WiSAR missions face obstacles such as dense vegetation, lighting variability, and environmental occlusion, which reduce the effectiveness of manual search efforts. Deep learning methods like YOLO have shown potential for automating person detection. Leveraging both RGB and IR data can enhance detection under varied conditions (e.g., daylight and low visibility). This project focuses on the WiSARD dataset, which contains labeled RGB and thermal image pairs specific to SAR contexts.
We evaluated YOLOv5, YOLOv8, and YOLOv11 for human detection in wilderness search and rescue (WiSAR) using the WiSARD dataset. Each model was trained and tested separately on RGB and thermal IR image subsets, selected from the “MtErie” and “FHL” locations. A 60-20-20 split was applied within each folder, and default YOLO data augmentation was enabled. Training was conducted in Google Colab with manual hyperparameter tuning (batch size, learning rate), using Ultralytics' implementation and custom YAML configuration for single-class detection.

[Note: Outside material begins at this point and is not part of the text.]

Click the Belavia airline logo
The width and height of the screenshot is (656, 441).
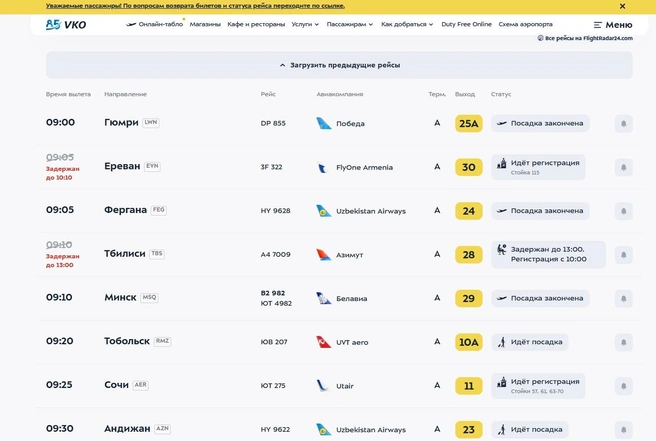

- YOLOv5: Baseline model widely used in SAR literature and the WiSARD paper.
- YOLOv8: Balanced in terms of speed, accuracy, and hardware efficiency.
- YOLOv11: Recent architecture shown to handle occlusion and difficult detection scenarios effectively.
- Older or less-documented versions (e.g., YOLOv6, v7, v9, v10) were excluded due to inconsistent results or poor SAR relevance.
We used the WiSARD dataset, a multimodal collection of over 70,000 RGB and thermal infrared images captured via UAVs in wilderness environments. For this project, we selected images from the MtErie and FHL locations based on criteria including human presence, occlusion, and alignment of RGB–IR pairs. Only labeled images were included. The dataset was split 60-20-20 (train/val/test) per folder to ensure environment diversity and mitigate aggregation bias.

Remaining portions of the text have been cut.